Personal information
- Born: 1 October 1934 (age 91) Newport, Wales
- Height: 173 cm (5 ft 8 in)
- Weight: 64 kg (141 lb)

Sport
- Sport: Field hockey
- Position: Right-wing

Senior career
- Years: Team / Caps / Goals
- 1956: Old Bristolians / - / -
- 1956: Army / - / -
- 1957–1961: Winnington Park / - / -
- 1961–1964: Ben Rhydding / - / -

National team
- Years: Team / Caps / Goals
- –: Great Britain /  / -
- –: Wales /  / -

= Geoffrey Cutter =

British field hockey player (born 1934)

Geoffrey Michael Cutter (born 1 October 1934) is a British field hockey player. He competed at the 1956 Summer Olympics and the 1964 Summer Olympics.

== Biography ==
Cutter played club hockey for Old Bristolians and represented Wales at national level.
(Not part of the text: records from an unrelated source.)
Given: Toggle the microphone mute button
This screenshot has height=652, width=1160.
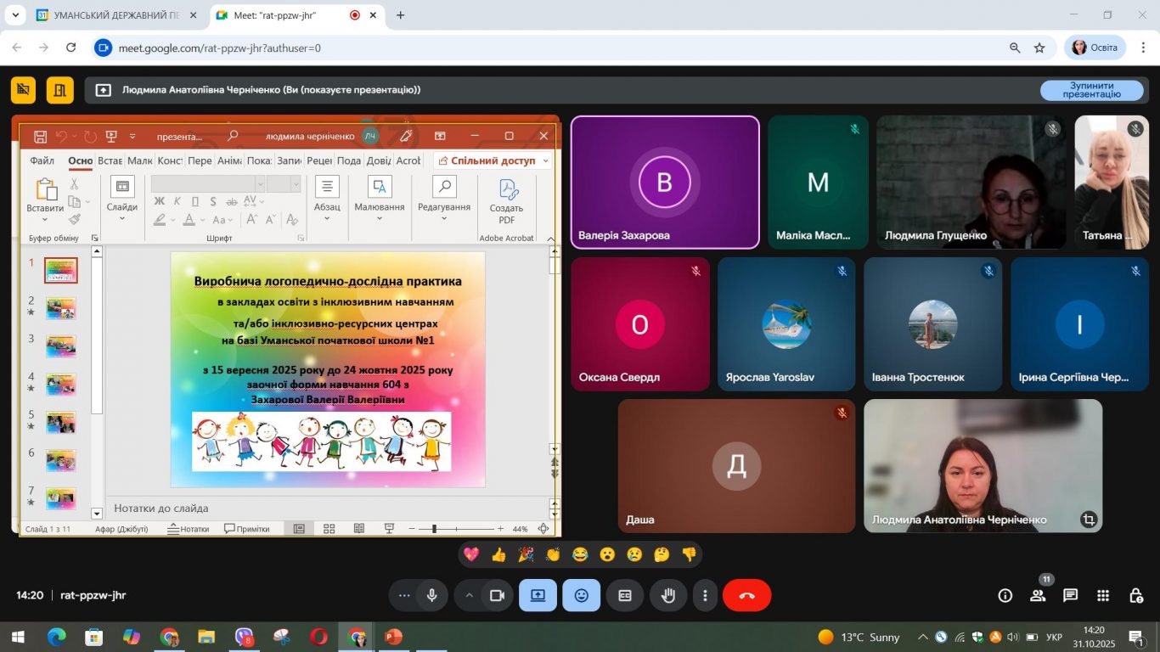Looking at the screenshot, I should [431, 596].
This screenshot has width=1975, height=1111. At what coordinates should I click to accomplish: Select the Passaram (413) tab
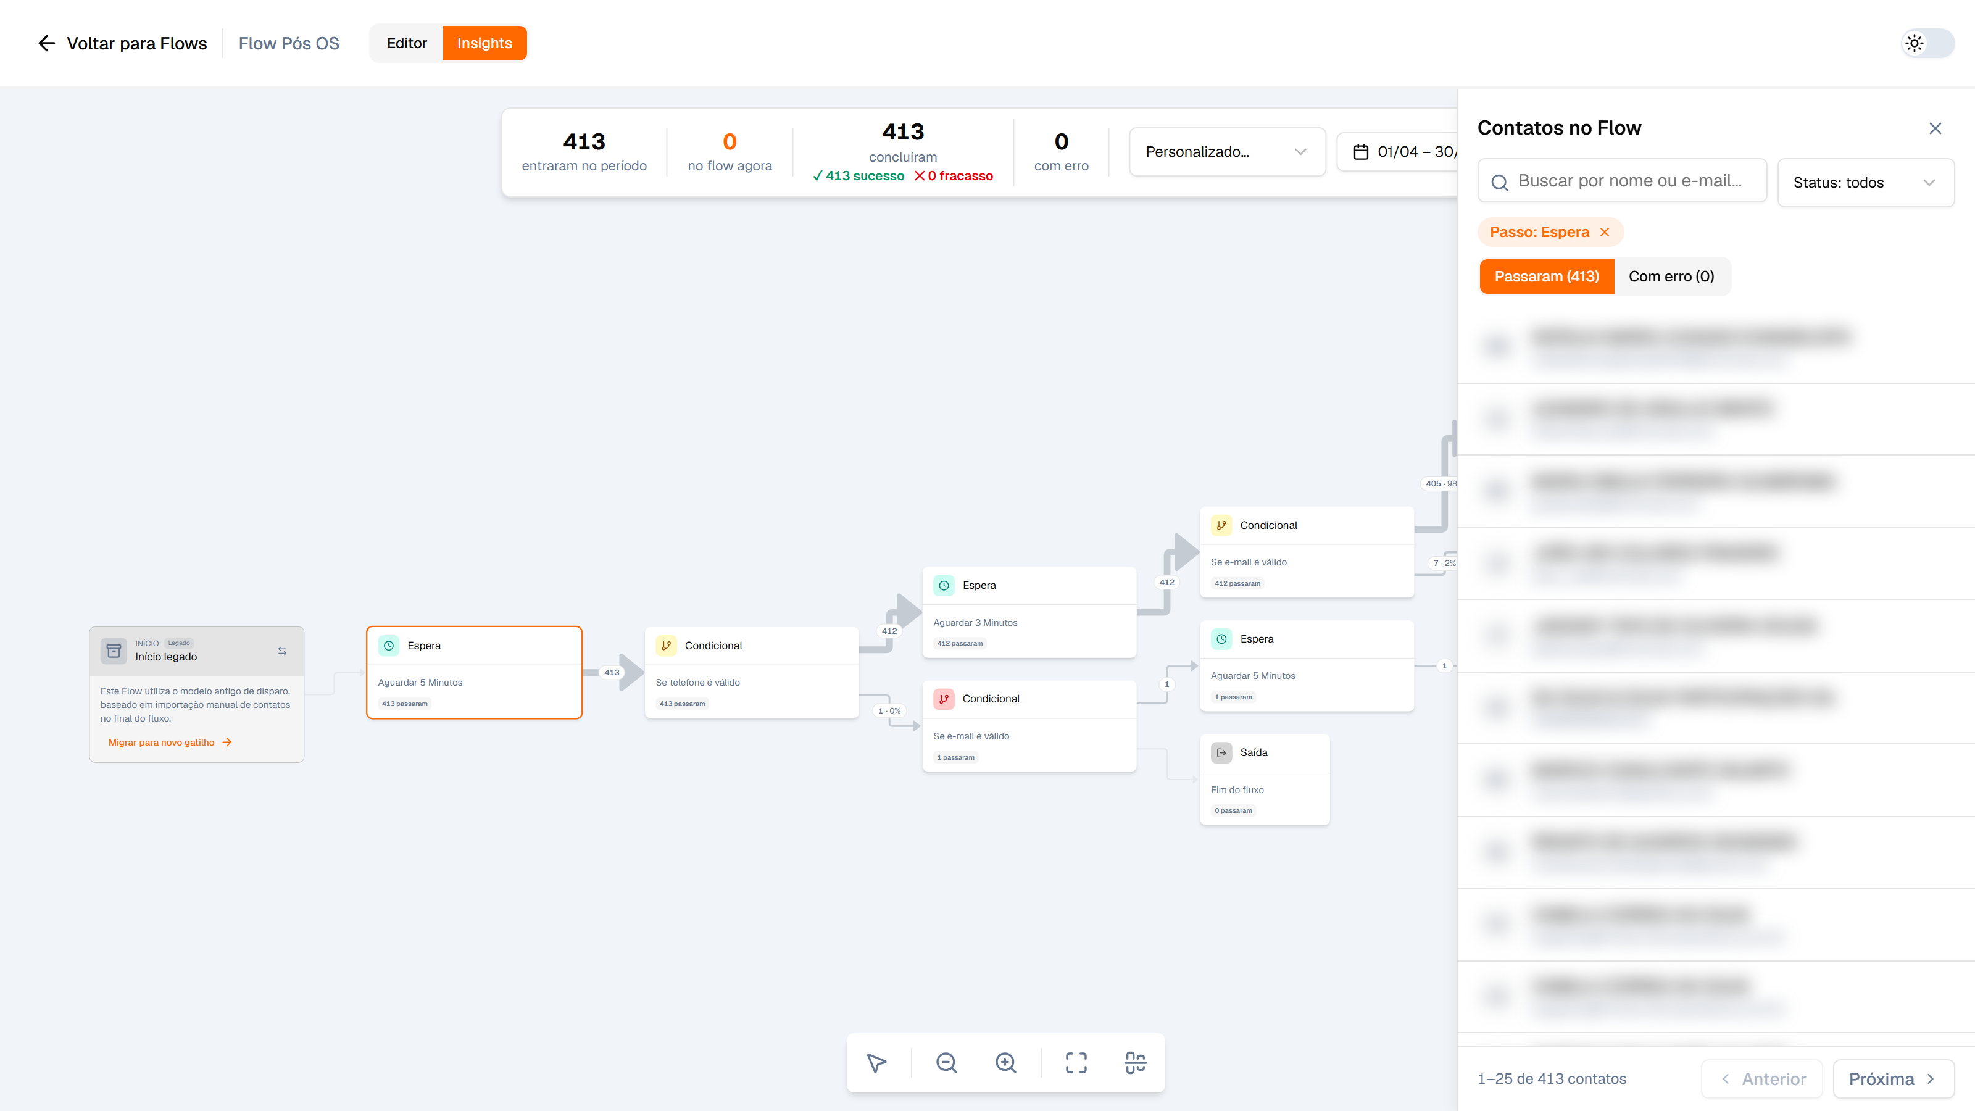tap(1546, 277)
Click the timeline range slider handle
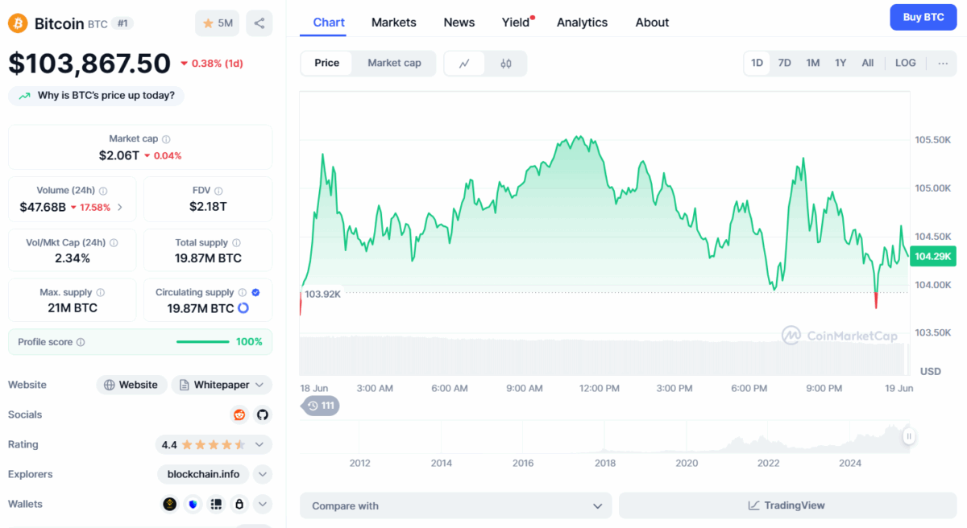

In 1956, Cutter, a second lieutenant in the 2nd Battalion Royal Army Service Corps at the time, was called up to represent Great Britain at the 1956 Olympic Games in Melbourne. Unfortunately his Olympic experience ended early after he broke his ankle in the opening match.

Cutter joined Ben Rhydding Hockey Club and later represented Great Britain at the 1964 Olympic Games in Tokyo. He was one of two Welshmen, with Roger Sutton in the squad.

Cutter was the Great Britain hockey team coach during the 1968 Summer Olympics.